Professional testers and user reviewers agree that the sensor on the JES2051SNSS works very well, doing a precise job of cooking a variety of foods. This means you can use the various presets, which include popcorn, vegetable, potatoes and beverages, with absolute confidence that the food will cook perfectly. It also has the standard assortment of other one-touch operations, such as 30 second and 1 through 6 minute instant on. It's very simple to use, they say.
We saw a few durability complaints about the GE JES2051SNSS, but not enough that they should scare anyone off. The one big issue with this microwave is its size: It's big inside and out -- be sure you measure your counter space carefully. The GE JES2051SNSS comes in stainless steel, but you can save about $10 by instead opting for the black or white finish.
Another good, albeit larger, choice in this category is the 2.2 cubic-foot Panasonic NN-SD945S (Est. $210). It's a top choice at both ConsumerReports.org and at Techlicious.com. It almost took our top spot, in fact, but its size (experts agree that most people simply don't need this large of a microwave) and it relative lack of owner reviews (just a handful), keep it at runner up status for now.
Still, there's a lot to like here if you need a big, fully featured microwave. Josh Kirschner at Techlicious.com praises its inverter technology, which, he says, "transforms your microwave from an oversized reheating device into a functional cooking tool." ConsumerReports.org gives it a score of Excellent for defrosting, but just Good for heating evenness. Still it's their top pick among large microwave ovens (and the highest scoring model overall, as well), so they didn't seem to think that was much of a drawback.
Although there are only a few user reviews, the ones we spotted were very positive. Owners praise its powerful 1,250-watt performance and accurate sensors. It's also reported as very easy to use, although not quite as simple as a microwave with more one-button presets. In this case, you choose the sensor cooking function, then choose what you're cooking from the menu. Still, in testing at Techlicious.com, the sensor functioned flawlessly on all but the smallest quantities of food.

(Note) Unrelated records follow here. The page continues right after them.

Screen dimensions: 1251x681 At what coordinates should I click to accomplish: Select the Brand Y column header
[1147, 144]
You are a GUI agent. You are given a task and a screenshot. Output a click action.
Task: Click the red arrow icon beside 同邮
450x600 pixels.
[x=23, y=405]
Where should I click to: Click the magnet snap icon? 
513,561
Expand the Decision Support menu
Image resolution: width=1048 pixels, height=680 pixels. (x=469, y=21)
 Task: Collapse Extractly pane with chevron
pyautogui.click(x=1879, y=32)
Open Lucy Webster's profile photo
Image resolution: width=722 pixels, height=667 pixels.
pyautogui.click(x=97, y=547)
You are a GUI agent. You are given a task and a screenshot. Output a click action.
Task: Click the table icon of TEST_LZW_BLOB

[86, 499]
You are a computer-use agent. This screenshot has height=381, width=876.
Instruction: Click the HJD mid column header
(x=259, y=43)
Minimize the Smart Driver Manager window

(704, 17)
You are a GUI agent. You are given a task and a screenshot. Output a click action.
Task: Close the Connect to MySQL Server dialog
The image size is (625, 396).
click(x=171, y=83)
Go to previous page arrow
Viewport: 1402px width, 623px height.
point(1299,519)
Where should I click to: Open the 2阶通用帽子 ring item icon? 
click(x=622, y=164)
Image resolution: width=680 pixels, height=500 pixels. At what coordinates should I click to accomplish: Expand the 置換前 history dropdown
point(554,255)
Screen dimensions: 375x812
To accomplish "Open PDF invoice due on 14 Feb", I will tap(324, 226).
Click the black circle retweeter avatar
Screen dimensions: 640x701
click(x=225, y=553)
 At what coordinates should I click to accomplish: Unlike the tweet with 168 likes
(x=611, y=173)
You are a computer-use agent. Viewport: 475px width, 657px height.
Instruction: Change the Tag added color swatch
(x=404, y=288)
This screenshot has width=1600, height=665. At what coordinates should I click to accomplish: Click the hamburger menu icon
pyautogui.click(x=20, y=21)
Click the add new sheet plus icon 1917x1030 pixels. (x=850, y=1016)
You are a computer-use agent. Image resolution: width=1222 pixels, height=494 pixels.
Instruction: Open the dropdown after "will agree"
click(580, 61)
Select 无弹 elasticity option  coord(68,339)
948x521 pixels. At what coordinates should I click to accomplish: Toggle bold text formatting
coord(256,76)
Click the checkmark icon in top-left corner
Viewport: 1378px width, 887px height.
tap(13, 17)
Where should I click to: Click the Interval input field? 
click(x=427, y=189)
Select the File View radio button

A large family, or a person who likes to cook for a crowd for any reason may use the heck out of a large microwave, but, in fact, most people don't need or want that kind of behemoth taking up space in their kitchen. If you need a generously-sized microwave, but don't need a 2.0-or-larger cubic-foot capacity, we suggest you take a look at the GE JES1656SRSS (Est. $120). It's the top pick at TheSweethome.com, where testers Tim Heffernan and Jessie Kissinger put it through its paces and find that, "Its cooking performance is excellent and dead simple." They go on to note that the sensors perform very well across a variety of tasks, even better than more expensive microwaves. It's also so easy to use, they add, that you'll probably never need to consult a user's manual.
That's a true story, owners agree, giving this GE very high ratings in hundreds of reviews at various retail sites. It also has an impressive number of presets for a fairly inexpensive microwave, including instant cook buttons for 1 to 6 minutes -- a feature everyone loves. And users also agree that the sensors are dead-on for the other one-button settings that include potato, popcorn, vegetable and beverage.
If you only use a microwave for cooking the occasional frozen dinner, reheating leftovers or boiling a mug of water, you don't need to spend much or buy a model that takes up much space. Reviewers say the 0.7 cubic-foot GE JES1072SHSS (Est. $95) is perfect for small spaces. It fits a dinner-sized plate very well, they add. It has a surprisingly wide range of presets for such a small microwave, including 30 second and 1 to 6 minute one-touch buttons, as well as presets for popcorn, beverage and potato. Although it lacks a sensor, users say it works well without it. At 700 watts, the GE JES1072SHSS isn't the most powerful microwave oven, but it does a great job with the basics.